▶ [To do]
Would you copy all lines in the data that contain the word "computer"?

Stored data:
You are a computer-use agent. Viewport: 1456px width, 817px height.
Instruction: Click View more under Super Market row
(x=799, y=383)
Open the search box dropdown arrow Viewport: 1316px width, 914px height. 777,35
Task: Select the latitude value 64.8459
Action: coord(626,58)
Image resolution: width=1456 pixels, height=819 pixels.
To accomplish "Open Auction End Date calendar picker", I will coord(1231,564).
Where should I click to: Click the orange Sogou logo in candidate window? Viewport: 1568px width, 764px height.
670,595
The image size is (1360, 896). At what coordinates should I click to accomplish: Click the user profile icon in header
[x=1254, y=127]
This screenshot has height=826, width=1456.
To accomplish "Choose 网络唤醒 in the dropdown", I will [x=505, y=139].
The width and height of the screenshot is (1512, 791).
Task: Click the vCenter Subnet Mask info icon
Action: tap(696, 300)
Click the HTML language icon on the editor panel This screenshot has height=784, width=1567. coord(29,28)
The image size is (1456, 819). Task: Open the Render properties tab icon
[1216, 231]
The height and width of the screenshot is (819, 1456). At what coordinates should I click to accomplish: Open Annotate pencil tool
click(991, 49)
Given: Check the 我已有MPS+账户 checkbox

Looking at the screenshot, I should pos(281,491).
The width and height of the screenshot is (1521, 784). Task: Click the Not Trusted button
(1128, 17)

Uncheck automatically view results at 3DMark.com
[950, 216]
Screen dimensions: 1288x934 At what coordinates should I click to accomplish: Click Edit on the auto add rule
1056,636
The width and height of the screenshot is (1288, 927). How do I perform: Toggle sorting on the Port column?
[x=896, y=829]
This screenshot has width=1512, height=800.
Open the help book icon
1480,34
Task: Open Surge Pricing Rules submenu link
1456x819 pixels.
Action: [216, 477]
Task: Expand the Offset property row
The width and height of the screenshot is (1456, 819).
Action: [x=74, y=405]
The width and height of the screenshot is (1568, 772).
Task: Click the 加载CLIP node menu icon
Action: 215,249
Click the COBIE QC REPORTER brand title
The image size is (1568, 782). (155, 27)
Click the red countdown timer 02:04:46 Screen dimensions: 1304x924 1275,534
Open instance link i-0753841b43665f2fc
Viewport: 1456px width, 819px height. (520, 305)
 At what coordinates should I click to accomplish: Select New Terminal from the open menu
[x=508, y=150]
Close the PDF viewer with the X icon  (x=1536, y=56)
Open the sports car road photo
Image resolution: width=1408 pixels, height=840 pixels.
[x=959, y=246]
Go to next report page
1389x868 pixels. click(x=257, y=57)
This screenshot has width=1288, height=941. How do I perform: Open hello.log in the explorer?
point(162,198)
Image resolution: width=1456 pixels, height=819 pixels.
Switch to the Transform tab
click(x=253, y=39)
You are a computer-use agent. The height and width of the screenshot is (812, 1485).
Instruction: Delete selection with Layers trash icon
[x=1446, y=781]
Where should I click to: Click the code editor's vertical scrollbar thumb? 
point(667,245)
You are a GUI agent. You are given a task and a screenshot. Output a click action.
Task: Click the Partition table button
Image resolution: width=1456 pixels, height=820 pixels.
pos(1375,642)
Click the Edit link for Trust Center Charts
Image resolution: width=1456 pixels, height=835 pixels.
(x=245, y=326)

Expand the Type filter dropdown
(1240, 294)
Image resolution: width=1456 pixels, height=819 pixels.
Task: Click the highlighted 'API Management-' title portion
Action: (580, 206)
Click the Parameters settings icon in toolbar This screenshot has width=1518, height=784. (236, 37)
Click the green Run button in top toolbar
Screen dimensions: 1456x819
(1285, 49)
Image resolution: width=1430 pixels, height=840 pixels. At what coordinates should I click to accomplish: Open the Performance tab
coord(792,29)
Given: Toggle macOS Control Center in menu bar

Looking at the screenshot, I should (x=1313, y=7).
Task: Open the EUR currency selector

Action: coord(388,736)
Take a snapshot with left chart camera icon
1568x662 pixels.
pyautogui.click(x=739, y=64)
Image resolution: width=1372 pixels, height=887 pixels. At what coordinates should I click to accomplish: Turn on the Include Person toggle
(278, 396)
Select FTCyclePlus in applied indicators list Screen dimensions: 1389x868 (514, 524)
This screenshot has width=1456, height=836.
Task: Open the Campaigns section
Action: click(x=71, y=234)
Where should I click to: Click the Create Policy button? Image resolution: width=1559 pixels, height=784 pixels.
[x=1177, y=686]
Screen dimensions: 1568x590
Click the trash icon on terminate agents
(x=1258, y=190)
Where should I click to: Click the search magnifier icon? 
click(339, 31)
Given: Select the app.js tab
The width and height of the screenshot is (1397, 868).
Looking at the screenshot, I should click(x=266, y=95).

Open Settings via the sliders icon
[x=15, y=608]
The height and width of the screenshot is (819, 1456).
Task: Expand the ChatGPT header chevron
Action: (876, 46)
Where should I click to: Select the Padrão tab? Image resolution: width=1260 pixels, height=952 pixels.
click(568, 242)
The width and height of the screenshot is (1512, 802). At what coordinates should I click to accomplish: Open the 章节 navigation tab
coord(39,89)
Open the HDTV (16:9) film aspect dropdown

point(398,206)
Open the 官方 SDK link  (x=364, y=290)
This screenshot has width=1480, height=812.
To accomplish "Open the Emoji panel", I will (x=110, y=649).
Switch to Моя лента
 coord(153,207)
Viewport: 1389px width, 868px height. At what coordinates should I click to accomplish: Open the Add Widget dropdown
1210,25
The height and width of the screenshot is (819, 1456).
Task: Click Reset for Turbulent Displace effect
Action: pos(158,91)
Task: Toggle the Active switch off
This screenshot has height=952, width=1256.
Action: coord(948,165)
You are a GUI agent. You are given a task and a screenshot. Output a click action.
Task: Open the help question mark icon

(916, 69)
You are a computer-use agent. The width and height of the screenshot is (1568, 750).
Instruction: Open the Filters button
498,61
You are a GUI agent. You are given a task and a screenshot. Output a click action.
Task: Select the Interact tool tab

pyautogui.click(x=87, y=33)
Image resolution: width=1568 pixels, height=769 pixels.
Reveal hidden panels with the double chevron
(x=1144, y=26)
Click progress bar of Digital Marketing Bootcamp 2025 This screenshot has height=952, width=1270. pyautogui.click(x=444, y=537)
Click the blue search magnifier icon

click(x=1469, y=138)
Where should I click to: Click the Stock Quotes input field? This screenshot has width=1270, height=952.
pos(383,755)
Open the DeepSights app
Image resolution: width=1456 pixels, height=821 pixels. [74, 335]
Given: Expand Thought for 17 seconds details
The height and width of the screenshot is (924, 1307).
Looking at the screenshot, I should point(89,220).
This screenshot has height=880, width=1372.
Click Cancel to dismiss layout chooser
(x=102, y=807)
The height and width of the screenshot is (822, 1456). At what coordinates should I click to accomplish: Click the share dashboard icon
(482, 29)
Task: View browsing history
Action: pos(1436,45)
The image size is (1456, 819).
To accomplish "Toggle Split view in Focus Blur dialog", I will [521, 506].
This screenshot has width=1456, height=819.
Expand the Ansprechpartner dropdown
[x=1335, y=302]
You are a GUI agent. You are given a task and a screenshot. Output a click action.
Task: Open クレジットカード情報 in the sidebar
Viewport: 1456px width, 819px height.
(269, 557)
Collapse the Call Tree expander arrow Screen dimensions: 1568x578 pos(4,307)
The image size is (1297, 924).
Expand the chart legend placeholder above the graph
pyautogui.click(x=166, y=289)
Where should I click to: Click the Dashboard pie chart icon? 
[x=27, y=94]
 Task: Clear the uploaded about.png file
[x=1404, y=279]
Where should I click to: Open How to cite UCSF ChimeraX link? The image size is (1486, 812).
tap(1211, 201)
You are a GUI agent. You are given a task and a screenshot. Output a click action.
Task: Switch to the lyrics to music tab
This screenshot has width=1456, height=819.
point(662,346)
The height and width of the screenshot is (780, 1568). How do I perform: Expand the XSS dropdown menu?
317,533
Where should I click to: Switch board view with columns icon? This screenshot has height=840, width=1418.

▶ [Solution to this exercise]
You are a computer-use agent. Viewport: 1456px width, 817px height.
You are a computer-use agent. The height and width of the screenshot is (812, 1485).
You are a computer-use agent. The width and height of the screenshot is (1568, 750).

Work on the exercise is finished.